● **TASK TO CARRY OUT**: Express the lines in the items below as a JSON list of strings, one string per line and no blank lines, covering only the stretch from the line containing "Given: Click the Default Programs icon" up to and including the line containing "Action: point(434,280)".

— Begin INFORMATION PROVIDED —

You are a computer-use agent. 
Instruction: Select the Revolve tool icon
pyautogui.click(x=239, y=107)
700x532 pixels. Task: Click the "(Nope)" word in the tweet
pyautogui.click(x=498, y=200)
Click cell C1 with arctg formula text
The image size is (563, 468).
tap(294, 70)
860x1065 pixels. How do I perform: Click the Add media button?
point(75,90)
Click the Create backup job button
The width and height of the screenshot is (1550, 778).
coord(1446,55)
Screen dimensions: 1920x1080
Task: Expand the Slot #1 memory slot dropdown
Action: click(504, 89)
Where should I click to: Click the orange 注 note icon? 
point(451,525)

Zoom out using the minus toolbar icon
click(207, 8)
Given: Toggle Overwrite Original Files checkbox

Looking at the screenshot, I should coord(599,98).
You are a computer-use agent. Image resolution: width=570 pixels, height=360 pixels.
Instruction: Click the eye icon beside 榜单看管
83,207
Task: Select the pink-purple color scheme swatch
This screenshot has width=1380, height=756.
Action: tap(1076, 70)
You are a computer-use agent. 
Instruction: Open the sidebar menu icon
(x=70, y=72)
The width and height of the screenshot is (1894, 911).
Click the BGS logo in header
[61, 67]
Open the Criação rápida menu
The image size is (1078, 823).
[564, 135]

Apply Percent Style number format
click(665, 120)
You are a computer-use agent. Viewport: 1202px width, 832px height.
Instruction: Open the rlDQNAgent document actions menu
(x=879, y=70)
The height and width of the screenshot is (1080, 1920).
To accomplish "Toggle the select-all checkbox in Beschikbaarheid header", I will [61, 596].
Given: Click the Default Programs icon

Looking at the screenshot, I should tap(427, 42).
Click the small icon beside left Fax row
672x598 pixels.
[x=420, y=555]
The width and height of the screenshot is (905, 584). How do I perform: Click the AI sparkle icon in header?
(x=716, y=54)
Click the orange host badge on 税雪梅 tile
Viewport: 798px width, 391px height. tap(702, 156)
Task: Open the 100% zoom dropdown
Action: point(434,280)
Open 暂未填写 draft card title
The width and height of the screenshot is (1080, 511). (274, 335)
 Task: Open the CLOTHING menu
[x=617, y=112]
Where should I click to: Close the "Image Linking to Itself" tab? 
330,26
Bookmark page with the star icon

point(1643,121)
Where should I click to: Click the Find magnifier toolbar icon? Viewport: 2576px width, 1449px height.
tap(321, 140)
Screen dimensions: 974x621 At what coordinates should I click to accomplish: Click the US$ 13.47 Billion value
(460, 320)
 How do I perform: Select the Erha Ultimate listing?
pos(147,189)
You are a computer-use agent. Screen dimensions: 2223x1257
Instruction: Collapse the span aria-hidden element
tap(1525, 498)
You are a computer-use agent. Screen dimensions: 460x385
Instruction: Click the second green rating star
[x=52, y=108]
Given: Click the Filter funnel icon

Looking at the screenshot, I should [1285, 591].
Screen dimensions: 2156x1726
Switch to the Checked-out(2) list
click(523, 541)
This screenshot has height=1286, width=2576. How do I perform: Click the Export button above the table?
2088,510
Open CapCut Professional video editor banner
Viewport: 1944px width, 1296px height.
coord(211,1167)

— End INFORMATION PROVIDED —

● **FULL SOLUTION**:
[
  "Given: Click the Default Programs icon",
  "Looking at the screenshot, I should tap(427, 42).",
  "Click the small icon beside left Fax row",
  "672x598 pixels.",
  "[x=420, y=555]",
  "The width and height of the screenshot is (905, 584). How do I perform: Click the AI sparkle icon in header?",
  "(x=716, y=54)",
  "Click the orange host badge on 税雪梅 tile",
  "Viewport: 798px width, 391px height. tap(702, 156)",
  "Task: Open the 100% zoom dropdown",
  "Action: point(434,280)"
]